Fersen osservò le persone accanto a lui, ancora incredulo; per un attimo, avrebbe voluto non andarsene mai. Ma ogni cosa ha un suo modo, un suo tempo, e questo stava per finire; se ne rese conto quando intorno a lui, qualcosa , cominciò a cambiare, a farsi scuro, freddo.
La sua vecchia amica, avvicinatasi ad un cespuglio di rose che lui nemmeno aveva notato, ne raccolse una; la mano diafana nemmeno venne sfiorata dalle spine e, pochi istanti dopo, gli porgeva un piccolo, eterno bocciolo.
Fersen prese il fiore tra le sue mani, guardò negli occhi Oscar e poi Andrè. I loro corpi si stavano facendo trasparenti, quasi vetro.
Ci rivedremo li sentì dire, mentre i suoi occhi si facevano pesanti; un istante dopo..si ritrovò, nella luce rosea dell’ alba, disteso nel letto della locanda.
“Sven! Cosa è accaduto? Perchè mi trovo qui?” domandò mettendosi a sedere. Sven, che sonnecchiava sulla sedia, si spaventò e spalancò gli occhi.

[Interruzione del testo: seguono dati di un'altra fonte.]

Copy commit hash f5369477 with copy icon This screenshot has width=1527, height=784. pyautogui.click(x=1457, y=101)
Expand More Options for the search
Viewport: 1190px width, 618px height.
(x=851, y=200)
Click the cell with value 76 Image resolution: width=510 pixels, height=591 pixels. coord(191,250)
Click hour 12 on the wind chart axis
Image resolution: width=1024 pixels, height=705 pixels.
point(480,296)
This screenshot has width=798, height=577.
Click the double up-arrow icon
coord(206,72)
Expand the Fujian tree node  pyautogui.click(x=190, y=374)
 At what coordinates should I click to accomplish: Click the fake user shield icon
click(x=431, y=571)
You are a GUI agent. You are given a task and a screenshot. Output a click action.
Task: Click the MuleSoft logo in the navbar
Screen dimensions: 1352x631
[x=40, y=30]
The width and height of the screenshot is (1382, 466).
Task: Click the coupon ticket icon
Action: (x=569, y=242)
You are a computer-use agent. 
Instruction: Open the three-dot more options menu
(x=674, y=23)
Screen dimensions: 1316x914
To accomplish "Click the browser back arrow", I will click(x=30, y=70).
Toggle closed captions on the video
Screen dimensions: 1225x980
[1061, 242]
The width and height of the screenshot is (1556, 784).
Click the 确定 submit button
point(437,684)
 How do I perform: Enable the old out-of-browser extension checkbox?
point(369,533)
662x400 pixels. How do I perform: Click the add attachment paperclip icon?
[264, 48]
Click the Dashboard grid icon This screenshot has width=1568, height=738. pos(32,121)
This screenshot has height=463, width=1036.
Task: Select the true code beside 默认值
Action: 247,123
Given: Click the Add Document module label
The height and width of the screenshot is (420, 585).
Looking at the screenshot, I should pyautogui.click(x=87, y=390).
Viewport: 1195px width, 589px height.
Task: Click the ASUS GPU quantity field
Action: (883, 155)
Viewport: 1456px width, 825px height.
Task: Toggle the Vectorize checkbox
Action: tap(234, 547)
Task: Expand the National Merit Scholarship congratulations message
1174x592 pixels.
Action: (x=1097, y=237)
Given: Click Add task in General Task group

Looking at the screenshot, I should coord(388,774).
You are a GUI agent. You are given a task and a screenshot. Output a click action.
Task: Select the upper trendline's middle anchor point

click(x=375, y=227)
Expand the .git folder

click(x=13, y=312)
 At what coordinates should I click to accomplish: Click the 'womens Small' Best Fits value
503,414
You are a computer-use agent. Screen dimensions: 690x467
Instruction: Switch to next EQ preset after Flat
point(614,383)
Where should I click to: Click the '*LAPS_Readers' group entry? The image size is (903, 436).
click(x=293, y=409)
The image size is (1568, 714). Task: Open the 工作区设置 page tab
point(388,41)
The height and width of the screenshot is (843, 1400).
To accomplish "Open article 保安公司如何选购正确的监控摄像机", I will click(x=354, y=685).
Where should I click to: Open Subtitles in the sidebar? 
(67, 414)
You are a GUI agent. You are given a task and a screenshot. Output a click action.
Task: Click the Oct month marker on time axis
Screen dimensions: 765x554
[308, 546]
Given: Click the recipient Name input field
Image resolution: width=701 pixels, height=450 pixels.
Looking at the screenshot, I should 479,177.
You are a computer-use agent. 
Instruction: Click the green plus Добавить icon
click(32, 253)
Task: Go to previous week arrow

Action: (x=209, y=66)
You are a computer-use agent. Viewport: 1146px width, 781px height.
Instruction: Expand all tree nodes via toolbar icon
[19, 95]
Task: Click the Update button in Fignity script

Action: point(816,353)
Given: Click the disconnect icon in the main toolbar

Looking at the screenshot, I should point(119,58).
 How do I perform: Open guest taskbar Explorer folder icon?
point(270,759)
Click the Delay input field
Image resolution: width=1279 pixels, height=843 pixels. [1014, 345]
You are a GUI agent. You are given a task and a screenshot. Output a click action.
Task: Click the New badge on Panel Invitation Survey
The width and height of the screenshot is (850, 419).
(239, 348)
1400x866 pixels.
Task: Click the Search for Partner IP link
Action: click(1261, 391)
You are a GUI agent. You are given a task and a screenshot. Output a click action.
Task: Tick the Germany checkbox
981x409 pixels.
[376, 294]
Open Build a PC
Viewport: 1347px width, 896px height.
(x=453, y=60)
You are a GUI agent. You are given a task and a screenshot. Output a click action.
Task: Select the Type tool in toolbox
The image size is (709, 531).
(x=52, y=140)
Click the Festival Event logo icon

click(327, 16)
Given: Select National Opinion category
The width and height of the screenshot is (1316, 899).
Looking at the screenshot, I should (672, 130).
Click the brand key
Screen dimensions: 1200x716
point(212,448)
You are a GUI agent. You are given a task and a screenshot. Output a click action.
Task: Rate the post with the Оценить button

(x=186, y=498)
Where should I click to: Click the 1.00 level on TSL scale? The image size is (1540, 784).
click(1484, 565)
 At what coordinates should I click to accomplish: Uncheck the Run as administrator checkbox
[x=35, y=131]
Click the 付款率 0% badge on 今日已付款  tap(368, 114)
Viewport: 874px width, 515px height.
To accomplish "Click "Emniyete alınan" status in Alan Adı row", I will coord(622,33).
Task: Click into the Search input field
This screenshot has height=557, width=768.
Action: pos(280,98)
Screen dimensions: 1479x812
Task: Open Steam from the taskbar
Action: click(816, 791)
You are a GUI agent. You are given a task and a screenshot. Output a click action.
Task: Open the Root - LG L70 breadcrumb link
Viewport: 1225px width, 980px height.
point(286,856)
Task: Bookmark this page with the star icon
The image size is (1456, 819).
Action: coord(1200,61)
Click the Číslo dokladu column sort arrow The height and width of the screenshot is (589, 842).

“Vi siete svegliato, Conte! Ne sono lieto! Non vi ho visto rientrare e...sono venuto a cercarvi. Vi ho trovato svenuto e...riportato qui” disse.

“io...io...non ricordo cosa sia successo: sono scivolato e...mio Dio, che confusione” esclamò prendendosi la testa tra le mani fermando le sue parole ed i suoi ricordi prima che andassero oltre. Sven si alzò e posò una mano sulla spalla dell’ uomo.

“Riposatevi, ora. Siete molto stanco” disse notando il malessere e la confusione. Poi, uscì.

Fersen rimase a fissare le coperte per poi passare alle sue mani, ancora sporche di fango ed , infine, guardò la stanza.

Sì; era stato senz’ altro un sogno , un qualcosa dettato da stanchezza e pensieri; un pò di riposo non avrebbe guastato, prima di rientrare.
Tornò a stendersi, dunque; ma non appena la testa toccò il cuscino gli occhi, prima di chiudersi, notarono qualcosa sul comodino. 


Un bocciolo di rosa.
Freddo, quasi cristallino, dal profumo intenso.



Fersen chiuse le palpebre, sospirò, sorrise.

Poi, avvolto da quel profumo, chiuse gli occhi e si addormentò, con un sorriso lieve sulle labbra.